Of course there are some simple ways out of this scenario, such as an overdraft, short-term loan or credit terms with suppliers. But throw in the complications of day-to-day business life with salaries, rents and other bills to pay, and you can see how many businesses tread a very fine line between staying liquid and running out of cash.
5 Signs of overtrading
Overtrading can affect different businesses in different ways. Even a service business selling someone’s time can find that too many hours sold become difficult to deliver profitably, especially if they have to buy in freelance help.
So it’s something that has to be anticipated and planned for. Here are five signs that your business is growing too fast and you need to think carefully ahead:
1. You need to borrow money to make it through each month
A classic sign of overtrading. Dipping into an overdraft occasionally is OK, and using a small business loan to get through a project is fine, but when you need to borrow cash regularly it’s a warning sign.
Business life has a habit of throwing unexpected costs at you now and again, and if your business doesn’t have cash reserves to call on, it could be a problem.
Remember that banks are wise to businesses running up big debts and going under, and small businesses like yours are less likely to be offered business credit.
Instead you may be asked to put your own personal assets up as collateral. Do you really want to risk your home to run a business with tight profit margins?
2. Your profit margins are small
Some businesses operate in crowded marketplaces, and that usually has the effect of pushing prices down. Which pushes profit margins down and affects cash flow.
Low profit margins make business hard work. You have to work harder to get the sale in the first place, and really have to juggle the cash to make it work.
3. Late payments are seriously affecting your cash flow
If your customers are paying you late, it can cause cash flow problems.

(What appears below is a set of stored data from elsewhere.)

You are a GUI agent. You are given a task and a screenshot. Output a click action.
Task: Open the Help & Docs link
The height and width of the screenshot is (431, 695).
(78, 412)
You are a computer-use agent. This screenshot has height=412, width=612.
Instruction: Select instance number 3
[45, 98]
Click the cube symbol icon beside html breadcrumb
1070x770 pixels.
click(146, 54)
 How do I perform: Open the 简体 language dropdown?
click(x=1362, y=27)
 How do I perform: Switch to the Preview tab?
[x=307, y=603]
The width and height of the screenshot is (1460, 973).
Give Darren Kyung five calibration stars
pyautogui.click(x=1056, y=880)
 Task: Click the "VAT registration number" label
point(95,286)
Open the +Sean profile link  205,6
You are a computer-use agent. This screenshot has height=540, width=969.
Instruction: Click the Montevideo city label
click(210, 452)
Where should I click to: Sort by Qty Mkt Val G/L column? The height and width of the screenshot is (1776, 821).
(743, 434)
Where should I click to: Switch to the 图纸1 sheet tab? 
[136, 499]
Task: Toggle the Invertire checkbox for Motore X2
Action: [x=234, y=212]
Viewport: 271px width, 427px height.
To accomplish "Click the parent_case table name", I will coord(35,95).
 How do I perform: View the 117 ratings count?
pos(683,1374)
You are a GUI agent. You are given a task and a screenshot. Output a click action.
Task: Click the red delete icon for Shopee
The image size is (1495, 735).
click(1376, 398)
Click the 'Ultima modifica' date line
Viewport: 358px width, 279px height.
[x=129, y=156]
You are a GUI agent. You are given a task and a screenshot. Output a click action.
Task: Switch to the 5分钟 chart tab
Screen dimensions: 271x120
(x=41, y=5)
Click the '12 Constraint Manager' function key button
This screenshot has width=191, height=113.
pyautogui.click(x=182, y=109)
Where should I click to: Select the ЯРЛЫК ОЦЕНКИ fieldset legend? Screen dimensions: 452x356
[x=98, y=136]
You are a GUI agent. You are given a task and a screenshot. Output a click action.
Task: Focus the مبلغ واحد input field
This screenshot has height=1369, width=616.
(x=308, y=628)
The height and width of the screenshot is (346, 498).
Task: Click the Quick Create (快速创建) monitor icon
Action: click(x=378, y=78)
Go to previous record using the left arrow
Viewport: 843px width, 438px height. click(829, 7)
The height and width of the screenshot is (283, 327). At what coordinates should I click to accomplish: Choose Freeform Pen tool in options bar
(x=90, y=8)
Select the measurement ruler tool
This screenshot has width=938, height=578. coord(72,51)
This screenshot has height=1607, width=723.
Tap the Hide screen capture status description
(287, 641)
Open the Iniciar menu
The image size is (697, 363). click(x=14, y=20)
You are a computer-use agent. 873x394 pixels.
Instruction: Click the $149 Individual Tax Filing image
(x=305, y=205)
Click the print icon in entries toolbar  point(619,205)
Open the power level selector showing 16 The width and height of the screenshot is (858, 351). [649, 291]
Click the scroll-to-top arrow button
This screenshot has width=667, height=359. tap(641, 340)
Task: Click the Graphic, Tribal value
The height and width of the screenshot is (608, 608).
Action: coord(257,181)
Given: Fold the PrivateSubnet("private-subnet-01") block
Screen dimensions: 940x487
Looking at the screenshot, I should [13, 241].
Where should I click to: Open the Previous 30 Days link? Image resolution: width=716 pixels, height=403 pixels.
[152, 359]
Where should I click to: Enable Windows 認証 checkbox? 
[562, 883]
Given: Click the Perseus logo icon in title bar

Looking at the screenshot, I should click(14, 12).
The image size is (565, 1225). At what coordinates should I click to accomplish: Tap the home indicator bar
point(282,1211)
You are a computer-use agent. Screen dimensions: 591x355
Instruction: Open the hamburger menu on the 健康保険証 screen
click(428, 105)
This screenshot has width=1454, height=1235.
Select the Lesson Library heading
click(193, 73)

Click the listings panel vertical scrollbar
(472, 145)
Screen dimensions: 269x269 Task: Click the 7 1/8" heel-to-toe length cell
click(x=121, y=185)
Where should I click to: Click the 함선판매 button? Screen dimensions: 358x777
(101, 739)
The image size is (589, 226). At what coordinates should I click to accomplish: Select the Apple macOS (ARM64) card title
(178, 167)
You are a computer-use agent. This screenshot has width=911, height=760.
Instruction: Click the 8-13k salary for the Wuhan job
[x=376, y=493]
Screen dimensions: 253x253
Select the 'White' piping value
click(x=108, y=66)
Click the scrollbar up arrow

And for businesses that already have a delicate cash flow it can be a kiss of death.
Be clear with all customers what your payment terms are and don’t be afraid to chase money when it’s late. It’s your money that customers are unfairly holding onto; don’t play banker with an interest free loan.
4. A key supplier is getting nervous
Really important suppliers might know you have a problem before you do. They will have watched with delight on one hand as the amount of stuff you order goes up… and with some concern on the other as your payments slow down.
If you are experiencing problems or can see issues arising down the line, talk to your suppliers quickly. It’s usually a lack of communication that makes people nervous.
5. Your accountant has gone a funny colour
A good accountant will spot you are overtrading before you do. And it’s their job to warn you about it and help you put a plan in place to manage it. Your accountant could be your best friend to help you survive the next few months.
More help on business finance, accounting and tax matters
For more information and guidance to help you deal with the thorny subjects of tax, accounting and finance try some of ByteStart’s other popular guides;
- 6 Things you need to know before launching a crowdfunding campaign for your business
- How peer-to-peer lending offers start-ups and small businesses a new funding option
- What exactly are invoice finance and factoring, and what benefits can they bring to my business?
- Finding finance for your new business – funding advice for start-ups
Paying less tax
- 10 ways small business owners can pay less tax
- Corporation Tax – How to reduce your bill
- Capital Allowances – A review of the various schemes available for businesses to cut their tax bill
- Using Research & Development tax relief to reduce your corporation tax bill, or claim a tax refund from HMRC.
- Dividend tax changes from April 2016 – A summary of the financial effects for small business owners
- Tax rates, thresholds & allowances for small business owners 2015/2016
- How are limited company dividends taxed?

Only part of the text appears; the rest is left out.